Carlos garante que Jair Bolsonaro virou um leitor voraz na prisão, mas a conta não fecha
Segundo laudo da Polícia Federal, ex-presidente enfrenta problemas neurológicos atrás das grades
Carlos Bolsonaro ficou indignado, nesta semana, com uma notícia de que o pai, Jair, ainda não havia lido um livro sequer na cadeia. Disse que o pai leu, sim, várias obras. A defesa de Bolsonaro, no entanto, não sabe quais livros são esses.

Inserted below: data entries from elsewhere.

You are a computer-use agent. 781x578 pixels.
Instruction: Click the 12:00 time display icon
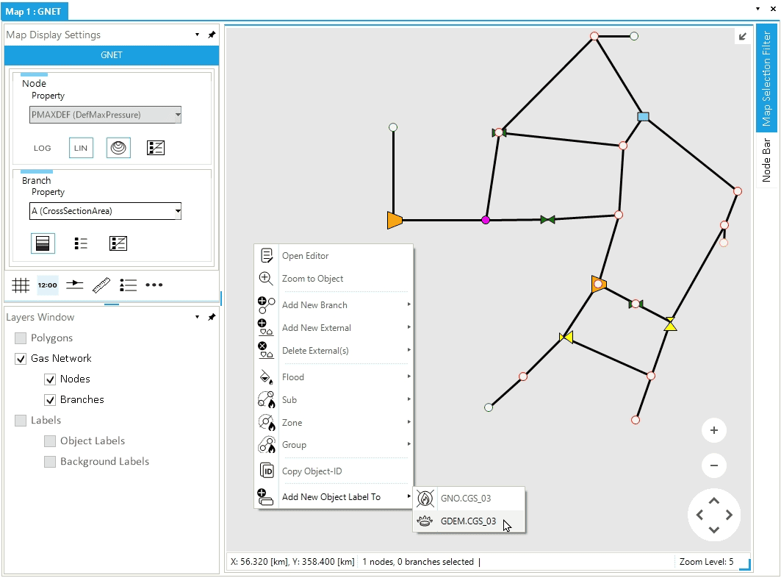pos(48,285)
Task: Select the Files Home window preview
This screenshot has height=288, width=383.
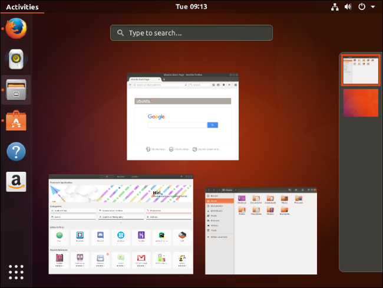Action: pyautogui.click(x=260, y=230)
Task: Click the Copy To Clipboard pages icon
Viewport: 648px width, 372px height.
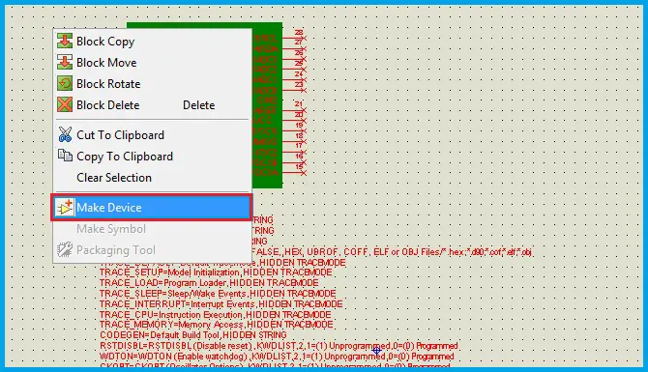Action: [x=65, y=156]
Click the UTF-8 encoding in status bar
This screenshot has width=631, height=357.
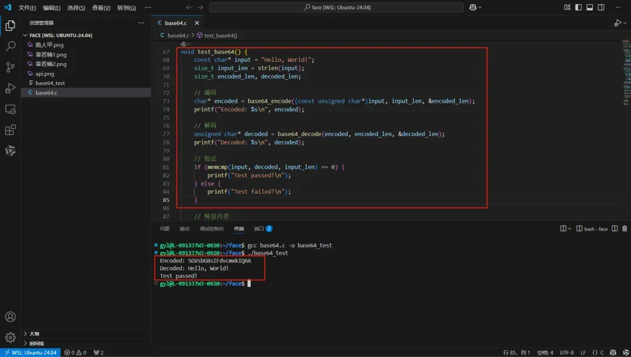click(566, 352)
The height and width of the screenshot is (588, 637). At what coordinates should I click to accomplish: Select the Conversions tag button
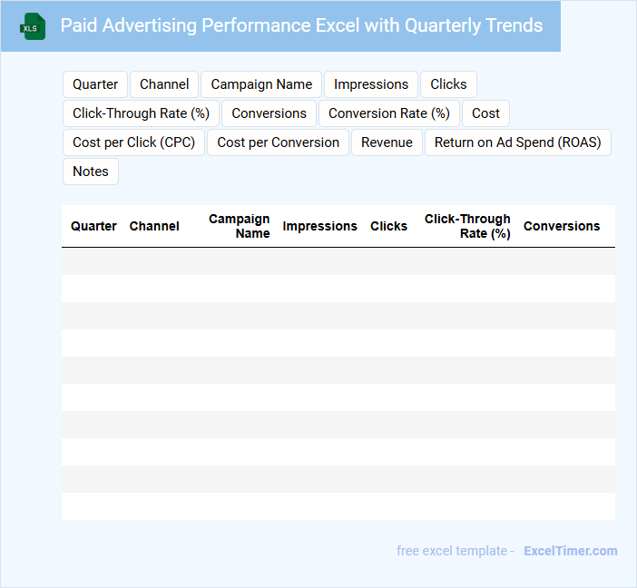point(270,113)
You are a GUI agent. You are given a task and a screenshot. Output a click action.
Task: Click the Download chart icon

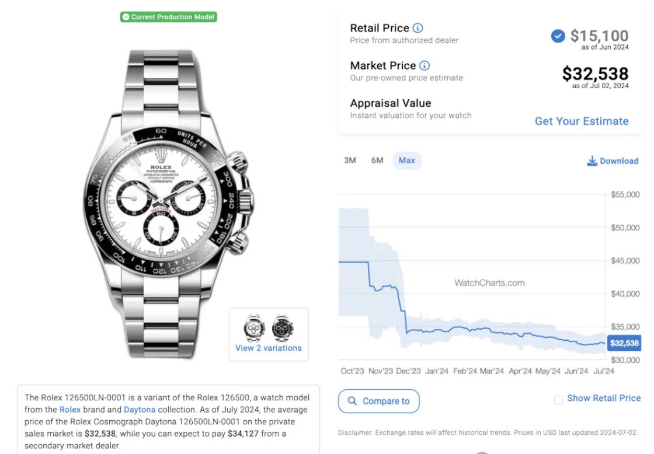pos(592,161)
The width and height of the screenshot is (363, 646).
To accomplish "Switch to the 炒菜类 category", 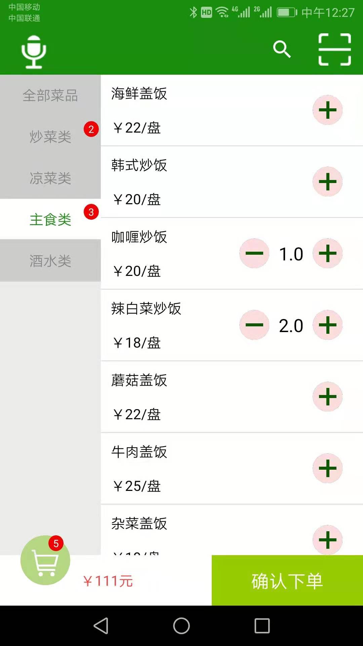I will pyautogui.click(x=50, y=137).
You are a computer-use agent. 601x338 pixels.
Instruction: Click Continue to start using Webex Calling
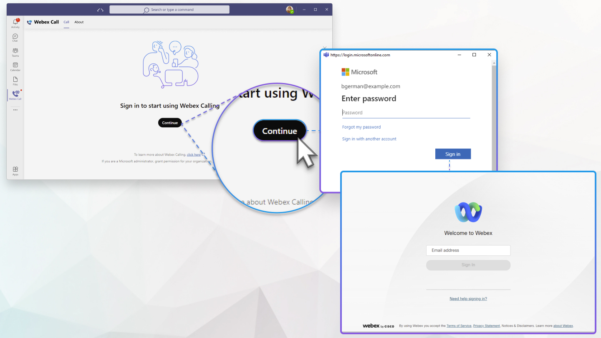coord(170,122)
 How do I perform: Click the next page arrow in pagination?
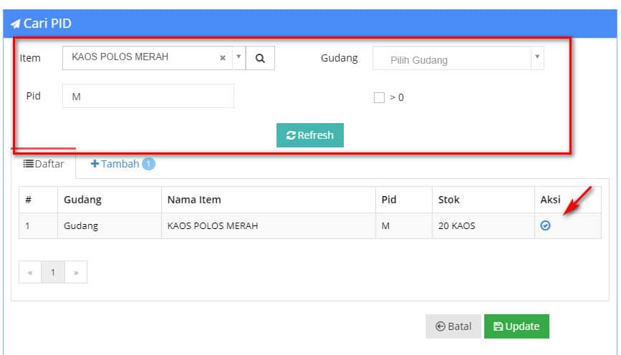click(x=76, y=272)
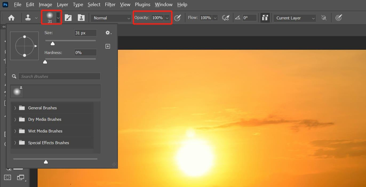
Task: Toggle pressure for opacity button
Action: pyautogui.click(x=178, y=18)
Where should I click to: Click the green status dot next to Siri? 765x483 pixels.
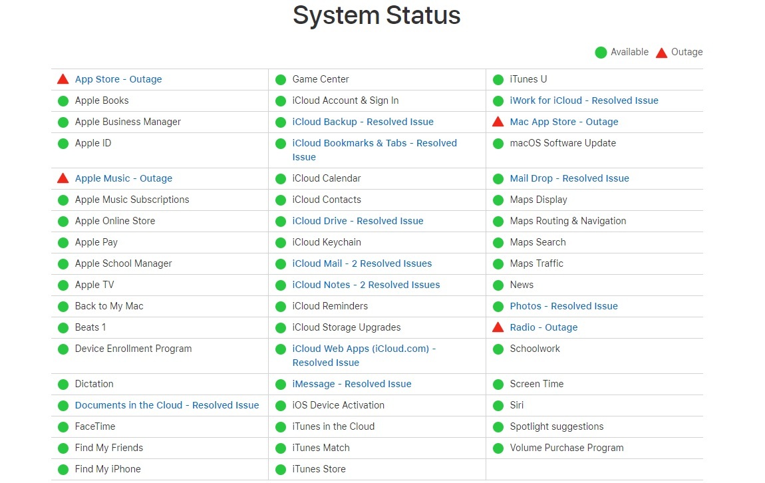pos(498,405)
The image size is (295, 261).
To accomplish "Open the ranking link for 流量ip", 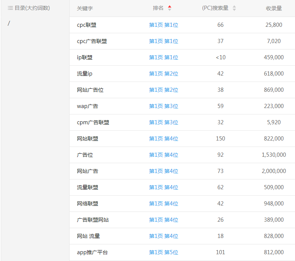I will (x=163, y=74).
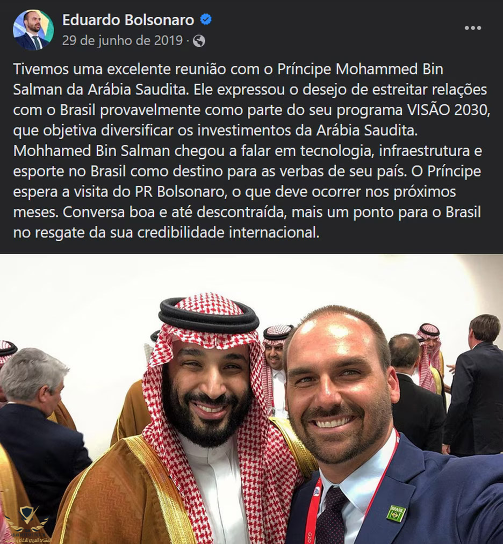This screenshot has width=503, height=544.
Task: Open Eduardo Bolsonaro's profile picture
Action: point(33,30)
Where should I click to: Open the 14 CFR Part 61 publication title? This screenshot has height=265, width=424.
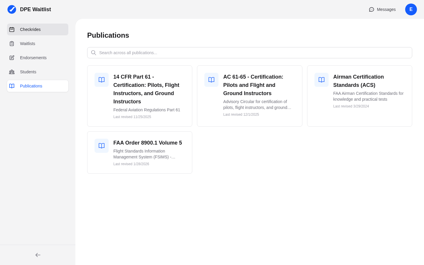pyautogui.click(x=146, y=89)
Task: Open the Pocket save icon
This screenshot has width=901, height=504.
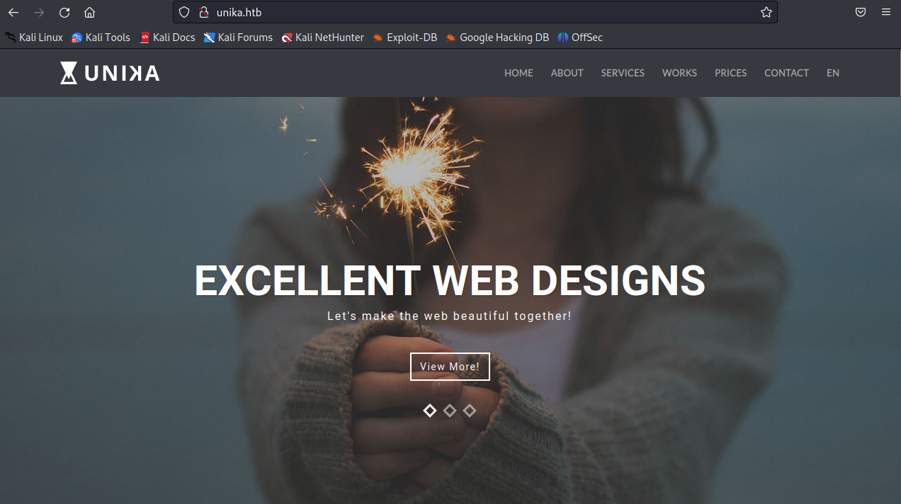Action: 861,12
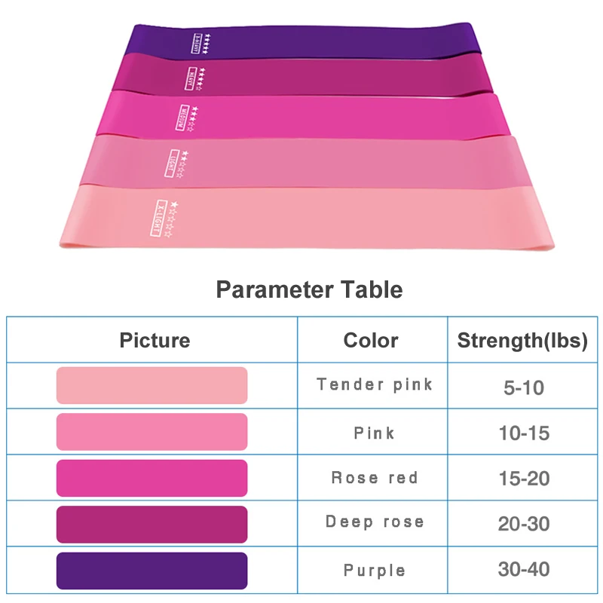Click the "Strength(lbs)" column header

522,340
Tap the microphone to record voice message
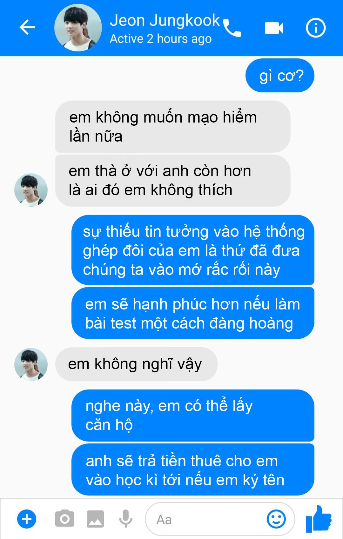This screenshot has width=343, height=539. [126, 519]
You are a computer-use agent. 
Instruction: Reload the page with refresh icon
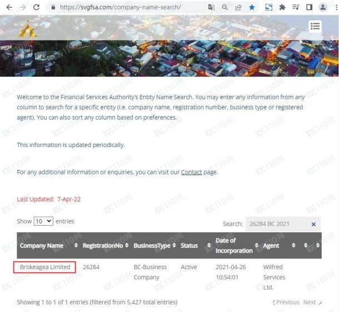(x=36, y=7)
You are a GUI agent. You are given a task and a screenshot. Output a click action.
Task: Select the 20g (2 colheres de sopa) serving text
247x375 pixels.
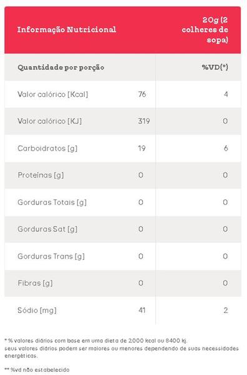[205, 29]
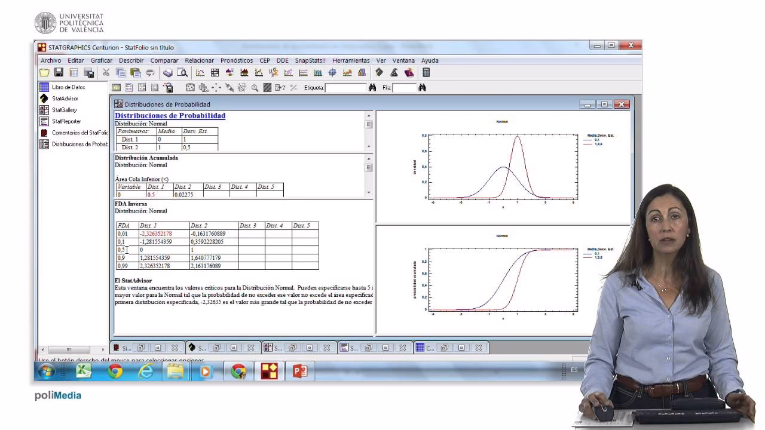Click the Paste clipboard icon

[x=136, y=73]
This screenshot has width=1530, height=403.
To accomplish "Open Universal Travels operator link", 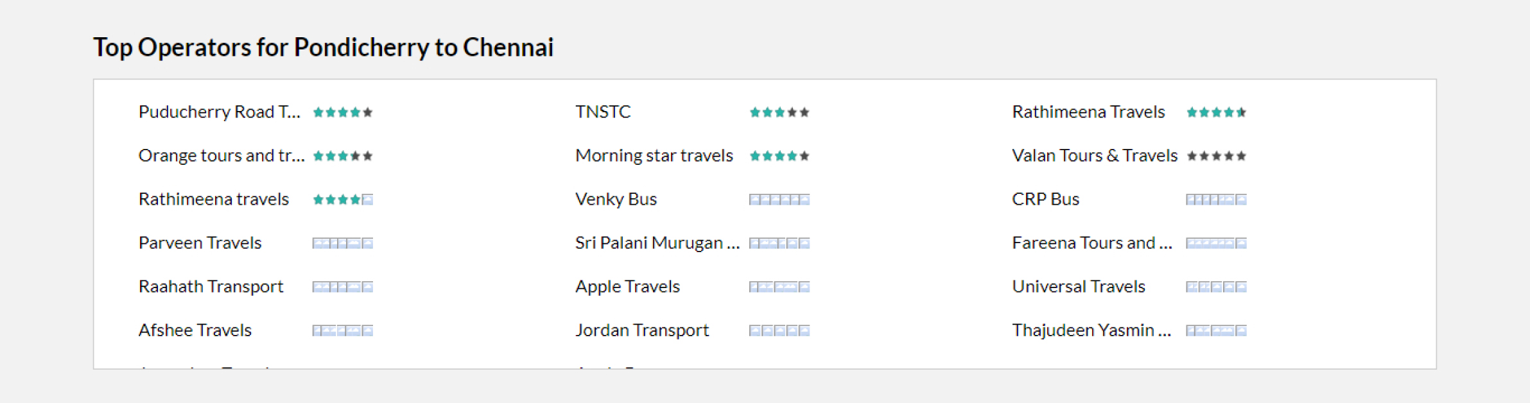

A possibilidade que Bolsonaro, atrás das grades, tenha se tornado um amante voraz de literatura parece improvável, ainda mais quando se analisa o laudo da Polícia Federal, divulgado pelo STF na sexta, que aponta preocupações com a saúde do ex-presidente que apresentaria problemas neurológicos a demandar cuidado.
A leitura na prisão é um dos instrumentos mais conhecidos para redução de pena. Condenados na Lava-Jato recorreram ao expediente com força para eliminar dias de prisão.
Para que isso seja possível, além da leitura, o detento precisa elaborar resenhas e demonstrar que de fato está consumindo conhecimento durante o tempo no cárcere.
Outra forma de abater a pena, menos popular entre presos, é pelo trabalho. Outros condenados por envolvimento na trama golpista já solicitaram esse benefício para poderem dar expediente nas unidades militares em que estão presos.